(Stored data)
------------------------------

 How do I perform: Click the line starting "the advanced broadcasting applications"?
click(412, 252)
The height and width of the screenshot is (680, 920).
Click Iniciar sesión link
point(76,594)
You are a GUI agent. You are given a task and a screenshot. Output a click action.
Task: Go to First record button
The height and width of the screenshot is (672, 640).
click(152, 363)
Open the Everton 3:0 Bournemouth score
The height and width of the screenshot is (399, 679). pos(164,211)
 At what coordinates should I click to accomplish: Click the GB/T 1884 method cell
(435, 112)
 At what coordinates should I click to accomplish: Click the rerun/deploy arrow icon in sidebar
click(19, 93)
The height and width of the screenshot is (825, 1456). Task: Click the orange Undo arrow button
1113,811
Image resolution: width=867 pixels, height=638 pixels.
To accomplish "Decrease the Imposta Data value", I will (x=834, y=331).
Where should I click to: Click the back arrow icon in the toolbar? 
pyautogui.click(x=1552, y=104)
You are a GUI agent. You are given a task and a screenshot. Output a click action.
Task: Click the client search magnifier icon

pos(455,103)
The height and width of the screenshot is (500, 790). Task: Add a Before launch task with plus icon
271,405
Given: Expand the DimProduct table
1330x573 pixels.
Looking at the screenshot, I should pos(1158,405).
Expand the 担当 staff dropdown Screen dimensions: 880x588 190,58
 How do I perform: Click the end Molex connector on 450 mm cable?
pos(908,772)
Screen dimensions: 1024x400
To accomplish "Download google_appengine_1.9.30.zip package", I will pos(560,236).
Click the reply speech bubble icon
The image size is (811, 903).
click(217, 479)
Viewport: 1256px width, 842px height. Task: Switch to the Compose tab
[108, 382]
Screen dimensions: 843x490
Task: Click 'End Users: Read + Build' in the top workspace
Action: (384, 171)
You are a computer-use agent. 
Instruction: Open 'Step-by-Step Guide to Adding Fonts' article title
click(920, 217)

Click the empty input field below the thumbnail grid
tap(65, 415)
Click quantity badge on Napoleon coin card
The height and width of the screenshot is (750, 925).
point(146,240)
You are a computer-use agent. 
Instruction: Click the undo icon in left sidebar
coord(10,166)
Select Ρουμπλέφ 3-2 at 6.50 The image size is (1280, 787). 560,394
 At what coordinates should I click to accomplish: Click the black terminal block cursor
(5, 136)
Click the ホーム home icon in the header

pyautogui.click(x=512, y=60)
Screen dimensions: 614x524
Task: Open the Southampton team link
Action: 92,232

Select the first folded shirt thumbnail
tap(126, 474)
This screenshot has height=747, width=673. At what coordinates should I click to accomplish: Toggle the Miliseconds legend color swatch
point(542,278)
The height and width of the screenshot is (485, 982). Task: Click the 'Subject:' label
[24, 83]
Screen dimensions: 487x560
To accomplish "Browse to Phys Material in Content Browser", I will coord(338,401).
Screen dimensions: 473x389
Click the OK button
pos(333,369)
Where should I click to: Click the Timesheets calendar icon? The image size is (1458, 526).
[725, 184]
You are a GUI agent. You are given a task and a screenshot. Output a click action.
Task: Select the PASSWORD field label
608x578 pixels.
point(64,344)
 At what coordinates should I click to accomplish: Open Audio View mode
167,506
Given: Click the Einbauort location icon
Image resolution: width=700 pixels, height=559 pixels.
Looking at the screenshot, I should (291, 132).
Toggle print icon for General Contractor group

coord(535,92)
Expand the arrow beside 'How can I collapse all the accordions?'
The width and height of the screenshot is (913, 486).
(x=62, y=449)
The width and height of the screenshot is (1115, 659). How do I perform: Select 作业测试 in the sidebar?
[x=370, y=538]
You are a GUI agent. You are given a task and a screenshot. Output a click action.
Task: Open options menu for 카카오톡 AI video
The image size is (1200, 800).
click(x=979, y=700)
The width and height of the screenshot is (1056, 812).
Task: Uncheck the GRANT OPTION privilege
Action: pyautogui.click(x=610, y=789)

------------------------------

Could you please repeat the data exactly as given?

Final answer:
 How do I perform: Click the line starting "the advanced broadcasting applications"?
click(412, 252)
The height and width of the screenshot is (680, 920).
Click Iniciar sesión link
point(76,594)
You are a GUI agent. You are given a task and a screenshot. Output a click action.
Task: Go to First record button
The height and width of the screenshot is (672, 640).
click(152, 363)
Open the Everton 3:0 Bournemouth score
The height and width of the screenshot is (399, 679). pos(164,211)
 At what coordinates should I click to accomplish: Click the GB/T 1884 method cell
(435, 112)
 At what coordinates should I click to accomplish: Click the rerun/deploy arrow icon in sidebar
click(19, 93)
The height and width of the screenshot is (825, 1456). Task: Click the orange Undo arrow button
1113,811
Image resolution: width=867 pixels, height=638 pixels.
To accomplish "Decrease the Imposta Data value", I will (x=834, y=331).
Where should I click to: Click the back arrow icon in the toolbar? 
pyautogui.click(x=1552, y=104)
You are a GUI agent. You are given a task and a screenshot. Output a click action.
Task: Click the client search magnifier icon

pos(455,103)
The height and width of the screenshot is (500, 790). Task: Add a Before launch task with plus icon
271,405
Given: Expand the DimProduct table
1330x573 pixels.
Looking at the screenshot, I should pos(1158,405).
Expand the 担当 staff dropdown Screen dimensions: 880x588 190,58
 How do I perform: Click the end Molex connector on 450 mm cable?
pos(908,772)
Screen dimensions: 1024x400
To accomplish "Download google_appengine_1.9.30.zip package", I will pos(560,236).
Click the reply speech bubble icon
The image size is (811, 903).
click(217, 479)
Viewport: 1256px width, 842px height. Task: Switch to the Compose tab
[108, 382]
Screen dimensions: 843x490
Task: Click 'End Users: Read + Build' in the top workspace
Action: (384, 171)
You are a computer-use agent. 
Instruction: Open 'Step-by-Step Guide to Adding Fonts' article title
click(920, 217)

Click the empty input field below the thumbnail grid
tap(65, 415)
Click quantity badge on Napoleon coin card
The height and width of the screenshot is (750, 925).
point(146,240)
You are a computer-use agent. 
Instruction: Click the undo icon in left sidebar
coord(10,166)
Select Ρουμπλέφ 3-2 at 6.50 The image size is (1280, 787). 560,394
 At what coordinates should I click to accomplish: Click the black terminal block cursor
(5, 136)
Click the ホーム home icon in the header

pyautogui.click(x=512, y=60)
Screen dimensions: 614x524
Task: Open the Southampton team link
Action: 92,232

Select the first folded shirt thumbnail
tap(126, 474)
This screenshot has height=747, width=673. At what coordinates should I click to accomplish: Toggle the Miliseconds legend color swatch
point(542,278)
The height and width of the screenshot is (485, 982). Task: Click the 'Subject:' label
[24, 83]
Screen dimensions: 487x560
To accomplish "Browse to Phys Material in Content Browser", I will coord(338,401).
Screen dimensions: 473x389
Click the OK button
pos(333,369)
Where should I click to: Click the Timesheets calendar icon? The image size is (1458, 526).
[725, 184]
You are a GUI agent. You are given a task and a screenshot. Output a click action.
Task: Select the PASSWORD field label
608x578 pixels.
point(64,344)
 At what coordinates should I click to accomplish: Open Audio View mode
167,506
Given: Click the Einbauort location icon
Image resolution: width=700 pixels, height=559 pixels.
Looking at the screenshot, I should (291, 132).
Toggle print icon for General Contractor group

coord(535,92)
Expand the arrow beside 'How can I collapse all the accordions?'
The width and height of the screenshot is (913, 486).
(x=62, y=449)
The width and height of the screenshot is (1115, 659). How do I perform: Select 作业测试 in the sidebar?
[x=370, y=538]
You are a GUI agent. You are given a task and a screenshot. Output a click action.
Task: Open options menu for 카카오톡 AI video
The image size is (1200, 800).
click(x=979, y=700)
The width and height of the screenshot is (1056, 812).
Task: Uncheck the GRANT OPTION privilege
Action: pyautogui.click(x=610, y=789)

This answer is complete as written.